ImageDRAMÁTICA ESPERA. Afectadas por el ciclón aguardan la llegada de helicópteros con comida. / AP

Los muertos se amontonan por miles en Bangladesh. Una vez más. Cuando no es un tifón, son las inundaciones las que, año tras año, causan una matanza. Los habituales accidentes de embarcaciones saturadas suman un goteo de víctimas que sólo en los momentos más trágicos saltan a la prensa internacional. Nada más poner los pies sobre el país asiático las razones de este hecho golpean al visitante: penosas infraestructuras, hogares construidos con endebles maderas sobre las orillas de los ríos y extensas llanuras situadas al nivel del mar. En la bahía de Bengala, la desembocadura del río Ganges, sagrado para los hindúes, es un manojo de raíces que tiende a inundarse, arrebatando cientos de vidas. Pero la suma de las catástrofes naturales difícilmente puede compararse a la sangría que provoca la pobreza.
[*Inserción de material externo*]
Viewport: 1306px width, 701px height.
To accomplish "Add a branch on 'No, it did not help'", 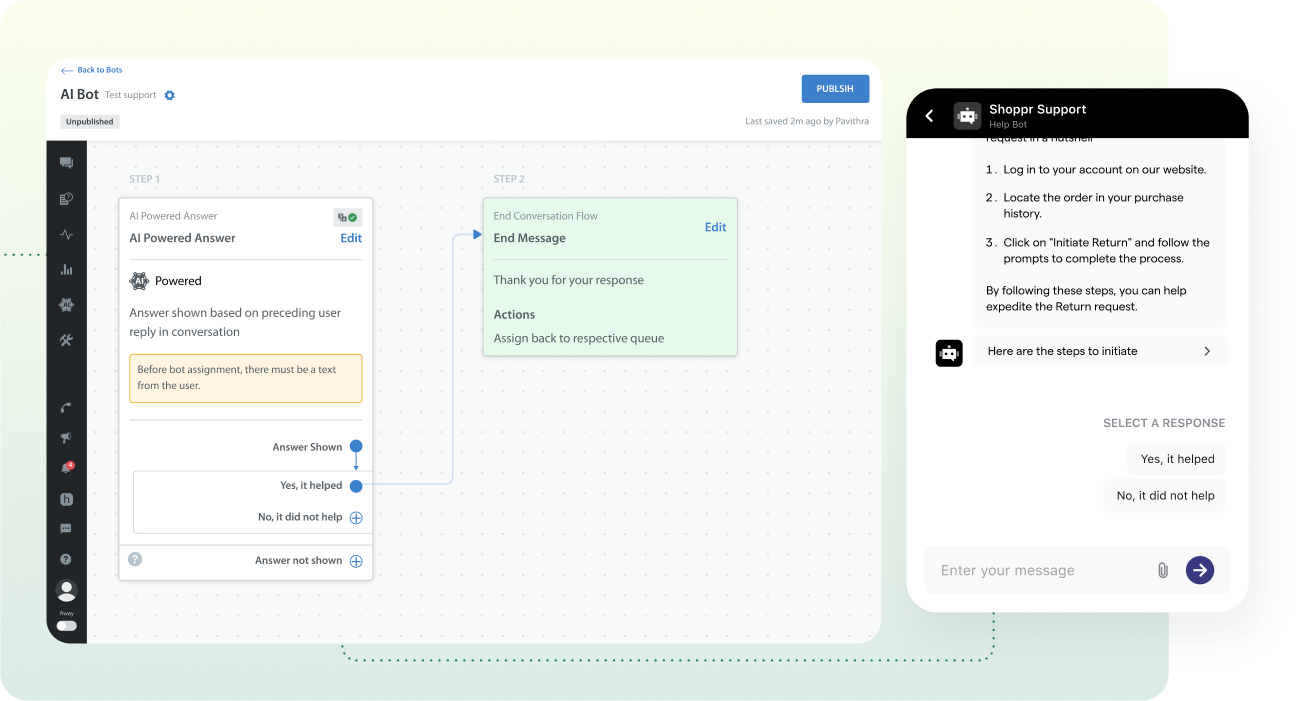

A pesar de contar con más de 130 millones de habitantes, en Bangladesh sólo existen dos ciudades de tamaño considerable: la capital, Dacca, y Chittagong, al este. La primera es una de esas urbes subdesarrolladas en las que la opulencia y la miseria van de la mano. Los hoteles de cinco estrellas en los que reina la exquisitez tienen su recinto vallado para que los niños mendigos no atosiguen a sus clientes, que viven en un perpetuo oasis, sin contacto con la realidad del país. Sin embargo, al contrario de lo que ocurre en Calcuta o Delhi, las diferencias entre poderosos y desfavorecidos no son tan evidentes en las calles como en el desequilibrio entre el reducido número de zonas residenciales, situadas normalmente en las afueras de la capital, y la abundancia de barriadas.
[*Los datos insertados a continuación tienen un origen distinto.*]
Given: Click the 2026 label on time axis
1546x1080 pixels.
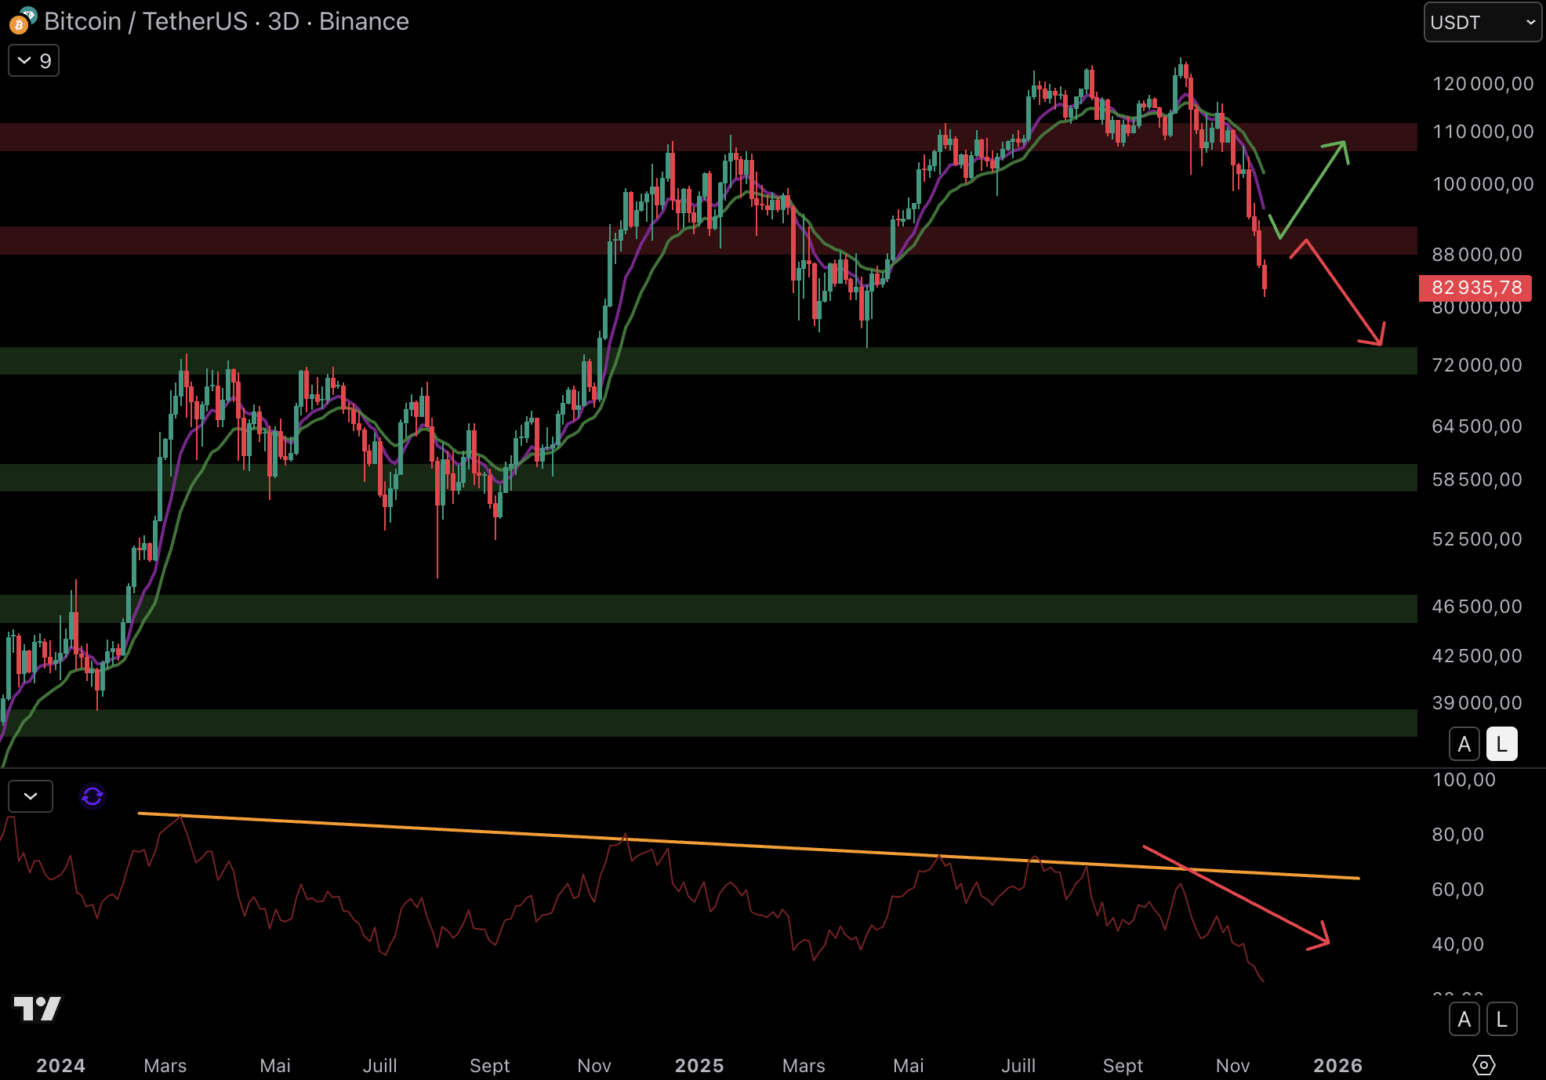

Más de doce millones de personas luchan diariamente sobre el asfalto de Dacca por algo que comer. Frente a lo que ocurre en el campo, en las ciudades la responsabilidad del mantenimiento de la familia recae, sobre todo, en los hombres. No obstante, no es rara la presencia de niños en vertederos, buscando cualquier cosa de algún valor, ni la de mujeres mendigando con los críos más pequeños en su regazo. La pobreza y la dureza del trabajo en las zonas rurales se torna aquí en desesperación urbana, miseria y hambre, y la combinación de todas ellas compone barrocas escenas de pánico, en las que lo que más aterra es la sonrisa amable que se dibuja en el rostro de unos protagonistas cuya mirada neutra refleja la frialdad de quien ha perdido la esperanza. De quien sólo puede luchar ya por la supervivencia física.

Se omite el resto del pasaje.